Give the number of lines in the listing that contain "computer", with no other words.
● ● ● ● ●
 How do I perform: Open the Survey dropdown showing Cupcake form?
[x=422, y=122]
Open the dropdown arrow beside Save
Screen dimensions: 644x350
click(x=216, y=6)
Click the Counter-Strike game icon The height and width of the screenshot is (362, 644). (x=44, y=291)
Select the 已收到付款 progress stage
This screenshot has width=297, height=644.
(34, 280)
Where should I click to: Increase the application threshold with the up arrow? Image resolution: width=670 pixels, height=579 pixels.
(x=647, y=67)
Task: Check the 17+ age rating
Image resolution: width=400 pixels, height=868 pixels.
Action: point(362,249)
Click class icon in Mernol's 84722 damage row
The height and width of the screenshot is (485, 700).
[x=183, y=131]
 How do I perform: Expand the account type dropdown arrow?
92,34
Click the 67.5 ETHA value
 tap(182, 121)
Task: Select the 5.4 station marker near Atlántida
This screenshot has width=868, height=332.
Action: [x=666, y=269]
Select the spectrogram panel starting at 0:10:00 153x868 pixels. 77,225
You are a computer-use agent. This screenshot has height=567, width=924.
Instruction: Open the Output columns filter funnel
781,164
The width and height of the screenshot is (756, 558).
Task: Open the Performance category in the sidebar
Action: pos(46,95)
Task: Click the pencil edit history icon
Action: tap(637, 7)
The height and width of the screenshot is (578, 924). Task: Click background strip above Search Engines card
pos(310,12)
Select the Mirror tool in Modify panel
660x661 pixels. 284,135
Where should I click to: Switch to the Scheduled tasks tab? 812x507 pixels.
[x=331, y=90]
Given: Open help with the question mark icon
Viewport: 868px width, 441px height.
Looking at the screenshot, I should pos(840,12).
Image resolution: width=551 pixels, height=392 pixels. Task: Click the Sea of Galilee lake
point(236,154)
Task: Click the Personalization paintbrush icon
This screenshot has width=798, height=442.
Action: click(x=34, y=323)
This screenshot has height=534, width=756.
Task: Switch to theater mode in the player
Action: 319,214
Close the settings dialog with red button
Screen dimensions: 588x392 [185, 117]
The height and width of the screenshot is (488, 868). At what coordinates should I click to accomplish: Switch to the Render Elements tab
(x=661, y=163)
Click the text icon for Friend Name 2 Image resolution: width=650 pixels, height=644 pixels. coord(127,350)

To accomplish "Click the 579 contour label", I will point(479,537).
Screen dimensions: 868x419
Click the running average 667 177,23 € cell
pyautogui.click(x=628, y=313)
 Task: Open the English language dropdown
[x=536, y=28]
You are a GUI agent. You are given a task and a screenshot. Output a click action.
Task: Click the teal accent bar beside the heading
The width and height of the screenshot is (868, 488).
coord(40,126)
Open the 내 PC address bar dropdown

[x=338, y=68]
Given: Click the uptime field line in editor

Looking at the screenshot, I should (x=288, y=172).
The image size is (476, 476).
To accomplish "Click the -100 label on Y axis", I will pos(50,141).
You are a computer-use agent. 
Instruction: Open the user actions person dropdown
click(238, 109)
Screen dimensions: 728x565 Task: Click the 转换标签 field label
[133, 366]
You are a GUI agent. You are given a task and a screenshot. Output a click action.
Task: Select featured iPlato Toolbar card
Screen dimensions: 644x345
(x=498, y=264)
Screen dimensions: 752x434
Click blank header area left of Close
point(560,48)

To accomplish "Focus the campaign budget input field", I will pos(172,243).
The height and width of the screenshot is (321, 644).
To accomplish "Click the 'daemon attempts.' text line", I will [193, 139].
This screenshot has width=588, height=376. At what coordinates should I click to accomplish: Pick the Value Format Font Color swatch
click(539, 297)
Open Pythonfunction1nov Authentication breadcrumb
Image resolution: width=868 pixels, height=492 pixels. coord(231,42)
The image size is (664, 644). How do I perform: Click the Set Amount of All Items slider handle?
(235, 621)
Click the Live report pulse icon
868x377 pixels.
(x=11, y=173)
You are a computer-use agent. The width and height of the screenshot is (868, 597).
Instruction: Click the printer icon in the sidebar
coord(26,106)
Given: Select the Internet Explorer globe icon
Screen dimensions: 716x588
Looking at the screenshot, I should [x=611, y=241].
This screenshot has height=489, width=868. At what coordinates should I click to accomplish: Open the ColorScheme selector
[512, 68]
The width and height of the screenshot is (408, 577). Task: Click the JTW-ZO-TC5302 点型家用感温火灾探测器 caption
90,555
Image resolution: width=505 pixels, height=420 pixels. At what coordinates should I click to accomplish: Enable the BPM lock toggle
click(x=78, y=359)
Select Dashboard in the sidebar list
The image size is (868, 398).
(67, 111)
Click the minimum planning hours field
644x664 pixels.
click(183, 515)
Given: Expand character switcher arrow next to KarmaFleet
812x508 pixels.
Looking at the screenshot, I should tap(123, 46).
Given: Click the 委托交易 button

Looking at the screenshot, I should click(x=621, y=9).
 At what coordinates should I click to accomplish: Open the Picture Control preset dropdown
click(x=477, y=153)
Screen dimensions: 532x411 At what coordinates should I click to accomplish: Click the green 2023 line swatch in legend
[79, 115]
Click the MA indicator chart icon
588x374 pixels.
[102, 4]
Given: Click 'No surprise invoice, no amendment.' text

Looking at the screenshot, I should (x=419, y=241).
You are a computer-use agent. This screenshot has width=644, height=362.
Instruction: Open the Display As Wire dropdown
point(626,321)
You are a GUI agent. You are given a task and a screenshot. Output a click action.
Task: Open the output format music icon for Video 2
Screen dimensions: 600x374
● ● ● ● ●
• Response to this exercise
4